Given these alarming conditions and trends, many advocates and policymakers in California have sought to weave equity considerations into climate policy design. After all, climate change will likely make California’s disparities worse, in part due to what is sometimes labeled the “climate gap”: low-income communities and communities of color risk the greatest economic and health consequences from climatic shifts.16 Equally worrisome is the fact that climate policies can actually harm blue-collar workers, low-income families, and communities of color when decision-makers craft GHG reduction strategies without considering the all-important distribution of costs and benefits. For example, when subsidies only help wealthy consumers purchase solar panels and electric vehicles, then public or ratepayer resources are diverted from those who remain vulnerable to the problems of job loss, low-wage work, existing pollution hotspots, higher energy prices, “heat islands,” and other challenges.

Labor and environmental justice groups have significant common ground on equity matters in the climate policy arena.  Ambitious GHG goals offer significant opportunities to reduce the environmental and economic inequities of concern to both groups.  Whether progress continues depends on the ability of the advocates for these key constituencies to forge a shared equity agenda and provide
the support elected officials need to steer the state’s transition to a more equitable low-carbon economy.advancing-equity-principles

We propose the Climate Policy Equity Framework to help advocacy groups, state lawmakers, and regulators advance a common-ground equity agenda. In this framework, we group shared equity criteria under three broad principles (see sidebar). Together, these criteria can be used to develop and evaluate climate policy proposals.

We do not pretend that agreement will be easy to forge: climate change is a complex challenge, and inequality is deeply embedded throughout our society.

Bringing together diverse constituencies requires shared values, a common agenda, and trust that develops over time. We hope that this document supports a lasting conversation to build a new social contract to support the state’s transition to a low-carbon economy and to support California’s leadership role in addressing the climate crisis.
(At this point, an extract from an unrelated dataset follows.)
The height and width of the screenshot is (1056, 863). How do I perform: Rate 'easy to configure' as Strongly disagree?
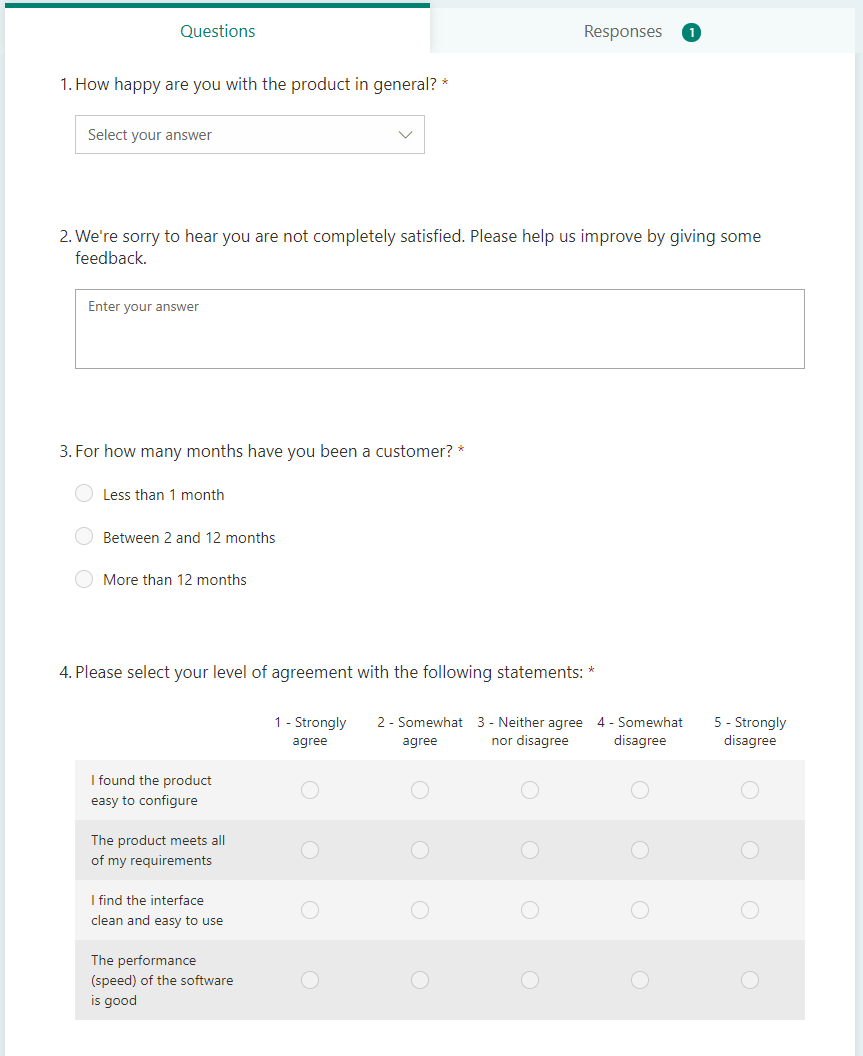click(750, 790)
Finally, we should remember that doing nothing about climate change will lead to severe economic disruptions resulting from sea-level rise, drought, extreme weather events, and forest fires, which will generate an economic, environmental, and moral rationale for being aggressive on climate policy. But there is also a distributional imperative: we can tackle the challenges of inequality weighing on the state and the nation through climate policy, and if we don’t, the inequities in our overall economy are likely to be reproduced in the emerging clean energy sectors.

The report proceeds as follows:

Section 1 discusses why equity is important and outlines the concerns and advocacy of environmental justice and labor groups in California.

Section 2 presents the Climate Policy Equity Framework to guide policymakers in setting equity goals and tracking performance. We review evidence of the impact of climate policy so far on the three main goals of environmental justice, economic equity, and public accountability. Our analysis highlights important indicators and corresponding data sources to better track the impact of climate policy on equity.

Section 3 applies the Climate Policy Equity Framework to two cases of statewide GHG reduction strategies, one in the area of energy efficiency and the other in renewable energy. Our goal is to demonstrate ways to advance shared equity and climate goals as part of the process of evaluating, designing, and implementing GHG reduction strategies, using the Equity Framework as a guide.

Section 4 builds from the case studies to offer recommendations on strategies to build a social contract as we restructure our economy to lower GHG emissions. These recommendations suggest avenues for creative program design that moves beyond a “lowest common denominator” approach to equity towards a pro-active common-ground equity agenda. We also recommend ways to improve
public accountability for achieving equity goals in climate policy.